Richard Werner, Business Consultant at Trend Micro, adds: “A new trend has been emerging in the criminal scene for some time now. The search for vulnerabilities continues, especially in widely used non-standard software. If an administrator does not know the background, the relatively low CVSS (Common Vulnerability Scoring System) value is also something that makes for low prioritisation in the corporate context. These are all reasons why hackers choose precisely such vulnerabilities to attack with. They’re often not known about and even if they are, they’re considered low risk.”
Comment by Richard Werner, Business Consultant at Trend Micro on the WinRAR vulnerability:
For some time now, a new trend has been emerging on the criminal scene. The search for vulnerabilities continues. But mainly in widely used non-standard software. The most recent example is the compression procedure WinRAR. In a statement published on 2 August, the manufacturer RARLAB described two notable vulnerabilities whose exploitation has already been proven and/or is relatively easy to exploit. The vulnerability CVE-2023-38831 describes that malware can be “smuggled” into specially prepared archives, while CVE-2023-40477 allows the execution of code on an affected machine. Both problems can be fixed by updating to the latest version of WinRAR. However, the updates must also be carried out and this is what causes difficulties for many companies.
How great is the danger? It is difficult to say. For CVE-2023-38831, there are apparently already “in the wild” archives that confirm exploitation. In their case, the “bad guys” were faster. So far, however, corresponding attacks have been found almost exclusively in the cryptocurrency world.
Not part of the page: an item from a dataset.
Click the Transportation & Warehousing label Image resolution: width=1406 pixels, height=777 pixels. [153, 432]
Security solutions in companies usually have such attacks reliably under control thanks to modern detection methods.
Things get more interesting with 2023-40477, which was found by security researchers and is therefore not a “zero day”. The vulnerability has a CVSS score of 7.8, which is low by Remote Code Execution (RCE) standards, and is not classified as critical, but as “important”. The reason is that user interaction must occur. Only someone with access to a machine can theoretically exploit it. This is one of those cases where theory and practice depend on many things. Because having access is the goal of all actions for cyber criminals – especially in the business sector. Thus, it is enough for a vulnerable system to access prepared websites or open a corresponding file. These standard ransomware attack patterns allow the gap to be exploited and corresponding code to be executed. It is therefore only a matter of time before it is done.
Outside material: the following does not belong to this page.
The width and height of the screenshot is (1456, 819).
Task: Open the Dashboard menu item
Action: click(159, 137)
Both gaps can be fixed by a simple update to the latest version. But even that is often a challenge for companies. After all, it is not standard software. Here, there may be no central update mechanism and it even happens that administrators are not aware of the existence of the software. If one does not know the background, the relatively low CVSS (Common Vulnerability Scoring System) value is also something that makes for low prioritisation in the corporate context. These are all reasons why hackers choose precisely such vulnerabilities to attack with. They are often not known and even if they are, they are considered low risk.